# Part 2: Building a custom vector index

How to use this notebook: 
1. Execute all cells under "Setup"
2. Fill in the exercises below

## Setup

### Imports

In [None]:
import pprint
import json
import os
import sys
from pathlib import Path
from loguru import logger
import llama_index

### Logging

In [None]:
logger.remove()
logger.add(sys.stdout, format="{time} - {level} - {message}", level="DEBUG")
logger.add("tutorial_part_1.log", level="DEBUG")

In [None]:
DATA_PATH = Path("data/julia_evans/blogposts.json")

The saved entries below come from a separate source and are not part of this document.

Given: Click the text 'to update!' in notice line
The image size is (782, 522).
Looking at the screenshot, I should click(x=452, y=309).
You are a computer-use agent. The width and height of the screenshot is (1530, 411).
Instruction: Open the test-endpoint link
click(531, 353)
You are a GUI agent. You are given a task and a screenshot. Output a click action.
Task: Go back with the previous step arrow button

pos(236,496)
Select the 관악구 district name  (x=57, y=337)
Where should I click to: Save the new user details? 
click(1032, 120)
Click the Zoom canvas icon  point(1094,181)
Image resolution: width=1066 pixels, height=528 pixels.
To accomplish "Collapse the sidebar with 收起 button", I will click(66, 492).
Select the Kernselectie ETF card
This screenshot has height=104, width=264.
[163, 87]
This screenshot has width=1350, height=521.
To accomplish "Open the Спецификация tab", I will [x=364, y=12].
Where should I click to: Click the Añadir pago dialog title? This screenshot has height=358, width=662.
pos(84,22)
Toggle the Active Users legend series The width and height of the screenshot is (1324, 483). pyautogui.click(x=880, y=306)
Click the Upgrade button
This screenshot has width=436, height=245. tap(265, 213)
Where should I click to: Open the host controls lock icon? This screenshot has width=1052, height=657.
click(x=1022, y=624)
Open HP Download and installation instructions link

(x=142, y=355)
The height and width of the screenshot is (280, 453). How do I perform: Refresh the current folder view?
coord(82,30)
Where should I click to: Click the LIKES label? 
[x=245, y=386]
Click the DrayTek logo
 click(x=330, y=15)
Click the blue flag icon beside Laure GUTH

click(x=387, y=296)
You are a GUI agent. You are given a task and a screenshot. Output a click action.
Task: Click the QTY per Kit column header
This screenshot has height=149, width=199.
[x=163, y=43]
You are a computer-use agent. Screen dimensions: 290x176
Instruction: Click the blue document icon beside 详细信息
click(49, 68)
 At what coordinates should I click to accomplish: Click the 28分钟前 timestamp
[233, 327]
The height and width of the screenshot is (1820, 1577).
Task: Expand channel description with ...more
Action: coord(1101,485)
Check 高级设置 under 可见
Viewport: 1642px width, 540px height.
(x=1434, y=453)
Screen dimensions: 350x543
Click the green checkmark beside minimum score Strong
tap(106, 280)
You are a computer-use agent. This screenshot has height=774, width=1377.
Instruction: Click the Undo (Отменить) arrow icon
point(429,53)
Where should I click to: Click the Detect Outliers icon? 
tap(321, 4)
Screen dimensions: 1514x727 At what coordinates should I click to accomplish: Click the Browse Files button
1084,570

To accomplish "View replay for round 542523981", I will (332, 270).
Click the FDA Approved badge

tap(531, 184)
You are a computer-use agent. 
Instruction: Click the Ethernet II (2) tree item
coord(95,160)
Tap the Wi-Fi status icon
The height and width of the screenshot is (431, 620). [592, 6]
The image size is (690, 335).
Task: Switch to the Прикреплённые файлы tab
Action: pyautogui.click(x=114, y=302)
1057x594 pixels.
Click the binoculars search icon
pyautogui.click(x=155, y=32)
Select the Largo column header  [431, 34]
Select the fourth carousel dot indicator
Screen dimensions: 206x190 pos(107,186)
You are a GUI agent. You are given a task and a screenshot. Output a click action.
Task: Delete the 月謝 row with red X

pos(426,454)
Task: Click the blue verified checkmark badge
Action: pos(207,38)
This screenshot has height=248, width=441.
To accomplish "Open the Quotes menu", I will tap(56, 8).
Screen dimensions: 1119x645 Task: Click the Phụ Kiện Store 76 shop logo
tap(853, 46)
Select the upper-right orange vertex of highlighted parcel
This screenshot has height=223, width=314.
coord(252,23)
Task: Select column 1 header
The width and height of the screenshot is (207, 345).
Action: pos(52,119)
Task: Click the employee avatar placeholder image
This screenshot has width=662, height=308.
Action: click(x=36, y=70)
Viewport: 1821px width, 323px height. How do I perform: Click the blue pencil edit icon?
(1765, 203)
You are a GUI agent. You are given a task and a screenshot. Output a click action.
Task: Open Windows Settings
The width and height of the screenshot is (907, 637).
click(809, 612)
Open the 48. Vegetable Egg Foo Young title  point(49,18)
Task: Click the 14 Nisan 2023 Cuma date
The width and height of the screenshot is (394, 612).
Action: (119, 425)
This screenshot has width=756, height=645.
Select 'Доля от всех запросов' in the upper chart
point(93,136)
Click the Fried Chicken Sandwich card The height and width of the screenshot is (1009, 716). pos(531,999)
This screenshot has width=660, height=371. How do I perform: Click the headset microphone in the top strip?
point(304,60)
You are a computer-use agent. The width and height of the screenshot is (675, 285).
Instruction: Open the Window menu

### Load Julia Evans blogpost data from file

In [None]:
with open(DATA_PATH, 'r') as infile:
    blogposts = json.loads(infile.read())

In [None]:
logger.info(f"Loaded {len(blogposts)} blogposts from file.")

In [None]:
for idx, post in enumerate(blogposts):
    print(f"{idx+1}: {post['title']}")

In [None]:
print("Example blogpost:")
pprint.pprint(blogposts[0])

### Create a service context
- No OpenAI API calls
- No large local LLM
- Just use the smallest sentence-transformers embeddings model

- all-minilm-l6-v2 has a maximum size of 256 tokens
- source: https://www.sbert.net/docs/pretrained_models.html#model-overview

In [None]:
service_context = llama_index.ServiceContext.from_defaults(
  embed_model="local:sentence-transformers/all-minilm-l6-v2", chunk_size=256, llm=None
)

### Create documents from the blogposts

In [None]:
documents = [llama_index.Document(text=blogpost['text']) for blogpost in blogposts]

In [None]:
len(documents)

In [None]:
print("Example document:")
documents[0]

# Exercises

### Create a vector index from `documents` (this could take a minute because we're processing lots of text)

### Retrieve blogposts about DNS

### It's really hard to figure out from which blogposts these results are! Create a set of Documents that has the blogpost title as the id.

### Build a vector index from these new documents

### Retrieve blogposts about DNS using the new index. This time, use the id of the source node to check from which blogpost they originate.

### Store your index to disk

### Load your index from disk in a new index variable. Hint: you need two ingredients: a storage context and a service context.

### Expand the documents in your index with metadata such as title, original URL, author, and update time.

### Create an index from these new documents. Retrieve 20 search results about Nix (a package manager).

### For all 20 chunks, print their score, url and the date the blogpost was published.